The experience of dams causing floods in the west to south India is to be analyzed to know that flood control with huge structures obstructing, storing and releasing major flows has failed more than once and needs an alternative. The option is, flood management in place of flood control. The degraded catchments with reduced green cover and no small ponds and bunds are proving to be increasingly incapable of local water harnessing that could percolate and fill the groundwater aquifers, too. Instead the precipitation flows away in the form of flash floods and drought follows. In the cities, problem is intensified with no percolation possible due to concrete flooring changing the runoff coefficient, leaving no land for recharging the sub-surface reserves. With drains blocked and not deepened nor widened, with the population and its fast growth has resulted in an unprecedented crisis. It's a cumulative impact of all of this with change in the rainfall pattern due to climatic transformation that is to be dealt with.

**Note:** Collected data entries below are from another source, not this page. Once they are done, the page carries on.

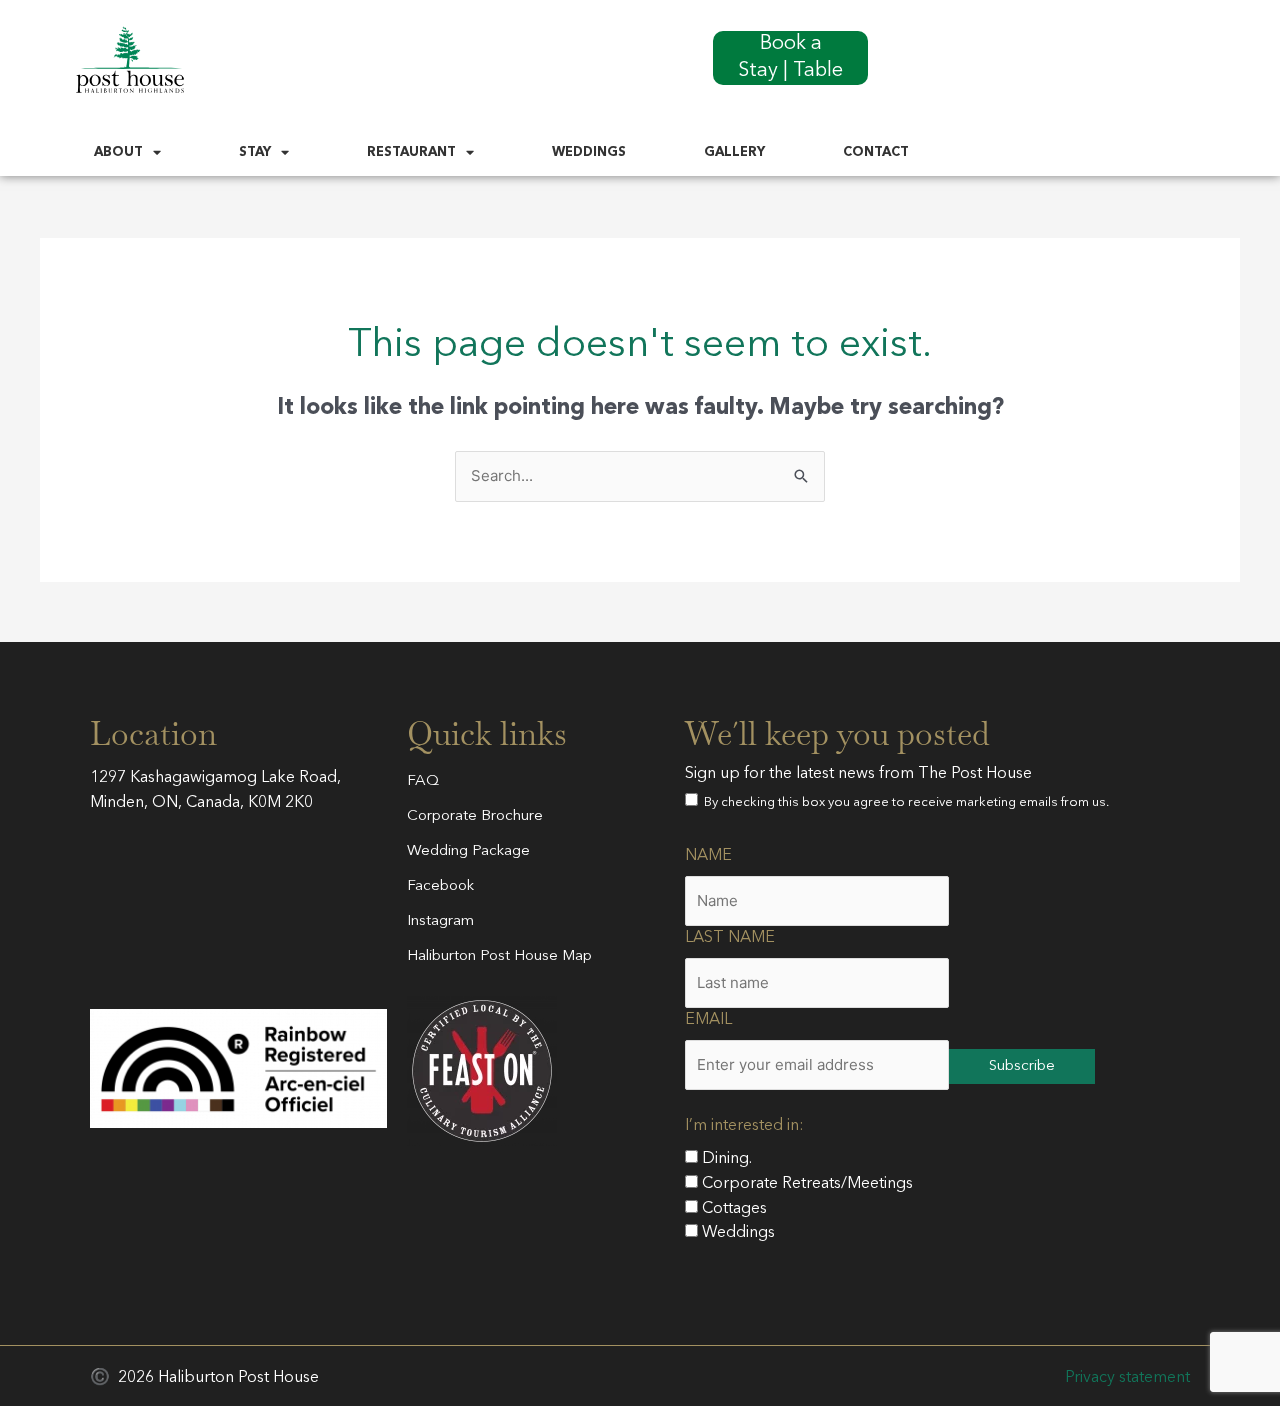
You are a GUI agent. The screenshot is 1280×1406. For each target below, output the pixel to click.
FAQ (423, 781)
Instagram (440, 921)
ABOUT (118, 152)
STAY (255, 152)
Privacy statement (1127, 1378)
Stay (758, 71)
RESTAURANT (411, 152)
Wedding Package (468, 851)
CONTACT (876, 152)
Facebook (440, 886)
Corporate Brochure (475, 816)
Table (818, 71)
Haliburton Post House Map (499, 956)
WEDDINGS (589, 152)
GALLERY (734, 152)
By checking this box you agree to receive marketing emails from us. (903, 802)
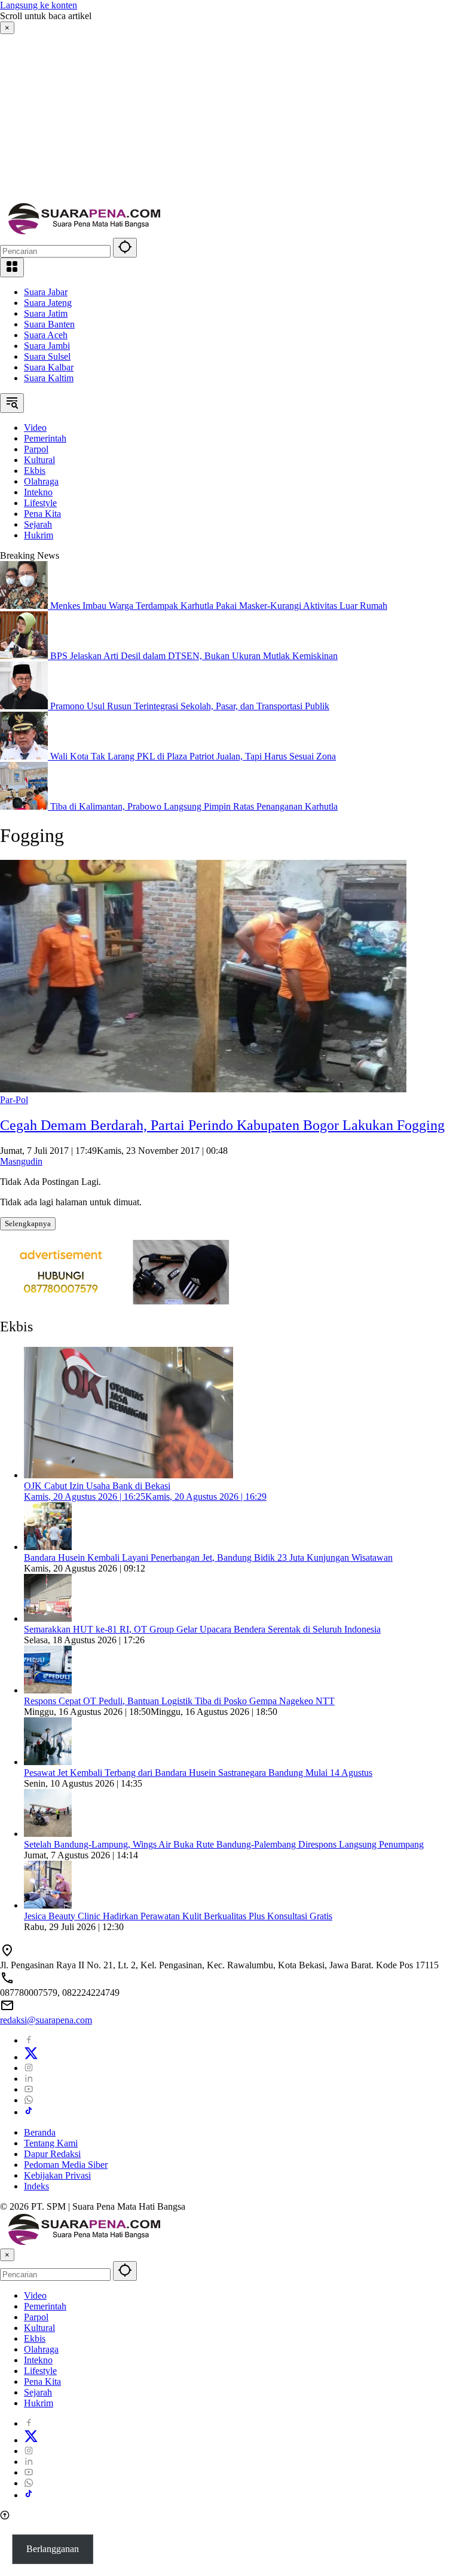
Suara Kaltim (49, 378)
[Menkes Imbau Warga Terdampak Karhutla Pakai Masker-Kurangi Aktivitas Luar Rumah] (25, 606)
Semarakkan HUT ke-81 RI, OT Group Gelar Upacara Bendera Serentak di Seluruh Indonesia (202, 1629)
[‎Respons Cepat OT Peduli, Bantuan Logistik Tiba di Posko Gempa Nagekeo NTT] (48, 1690)
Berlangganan (52, 2549)
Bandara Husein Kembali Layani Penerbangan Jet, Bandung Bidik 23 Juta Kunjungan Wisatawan (208, 1557)
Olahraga (41, 2349)
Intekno (38, 2360)
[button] (125, 248)
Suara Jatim (46, 313)
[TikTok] (28, 2112)
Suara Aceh (46, 335)
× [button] (7, 2254)
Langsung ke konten (38, 5)
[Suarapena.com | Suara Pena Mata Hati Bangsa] (84, 232)
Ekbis (34, 2338)
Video (35, 2295)
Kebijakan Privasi (57, 2175)
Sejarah (38, 2392)
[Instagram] (28, 2068)
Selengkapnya (28, 1223)
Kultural (39, 2328)
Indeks (36, 2186)
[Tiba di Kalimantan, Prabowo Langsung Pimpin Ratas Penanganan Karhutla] (25, 806)
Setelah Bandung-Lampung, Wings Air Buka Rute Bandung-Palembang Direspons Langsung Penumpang (224, 1844)
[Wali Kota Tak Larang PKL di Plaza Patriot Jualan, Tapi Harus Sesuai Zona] (25, 756)
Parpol (36, 2317)
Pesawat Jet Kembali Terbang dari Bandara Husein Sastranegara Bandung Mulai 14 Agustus (198, 1773)
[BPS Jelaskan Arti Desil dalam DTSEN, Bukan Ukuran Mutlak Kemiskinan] (25, 656)
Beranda (40, 2132)
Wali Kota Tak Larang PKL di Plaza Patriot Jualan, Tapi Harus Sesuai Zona (193, 756)
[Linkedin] (28, 2078)
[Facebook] (28, 2040)
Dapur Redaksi (52, 2154)
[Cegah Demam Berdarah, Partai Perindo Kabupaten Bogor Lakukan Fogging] (203, 1089)
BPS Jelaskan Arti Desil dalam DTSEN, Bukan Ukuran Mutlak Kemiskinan (194, 656)
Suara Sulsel (47, 356)
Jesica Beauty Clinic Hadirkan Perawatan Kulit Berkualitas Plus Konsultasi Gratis (178, 1916)
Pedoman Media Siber (66, 2165)
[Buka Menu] (12, 267)
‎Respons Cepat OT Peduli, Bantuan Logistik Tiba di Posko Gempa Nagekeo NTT (179, 1701)
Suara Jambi (47, 346)
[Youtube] (28, 2089)
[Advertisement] (229, 117)
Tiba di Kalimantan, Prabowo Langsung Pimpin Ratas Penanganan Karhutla (194, 806)
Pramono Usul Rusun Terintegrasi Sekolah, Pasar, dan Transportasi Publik (189, 706)
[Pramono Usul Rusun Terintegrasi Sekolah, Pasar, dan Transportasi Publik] (25, 706)
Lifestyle (40, 2371)
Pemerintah (45, 2306)
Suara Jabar (46, 292)
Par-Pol (14, 1100)
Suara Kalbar (49, 367)
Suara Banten (49, 324)
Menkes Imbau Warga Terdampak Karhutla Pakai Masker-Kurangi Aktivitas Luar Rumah (218, 606)
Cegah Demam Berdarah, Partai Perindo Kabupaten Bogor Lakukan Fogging (222, 1125)
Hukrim (38, 2403)
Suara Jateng (48, 303)
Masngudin (21, 1161)
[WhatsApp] (28, 2100)
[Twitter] (31, 2057)
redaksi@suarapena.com (46, 2020)
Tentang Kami (51, 2143)
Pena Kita (42, 2381)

The statement by the President of India, APJ Abdul Kalam, is more than shocking in the above context. His propagation of large capacity reservoirs and massive inter-river basin transfers through the gigantic project of river inter-linking is a solution that can prove poisonous and not medicinal. He must be told in a forthright manner that the best of water management has to begin with the first drop where it falls and end within the outer limit of a river basin and not beyond. The President should know that in the case of Alamatti, the dam which he dedicated to the nation, there was no backwater level computation. And no truthful information provided to the people in Kolhapur, Maharashtra who have suddenly faced submergence of 75,000 hectares of land and 14,000 houses last year and a little less this year. The people were randomly evicted and further blamed for not submitting to the orders of the almighty. The politicians to the President should, however, know that those who face the brunt are more water-literate than the planners and the policy makers. They have to and they will rise to save their lives and resources by managing the waters through post-modern decentralized ways which are neither destructive nor causing displacement.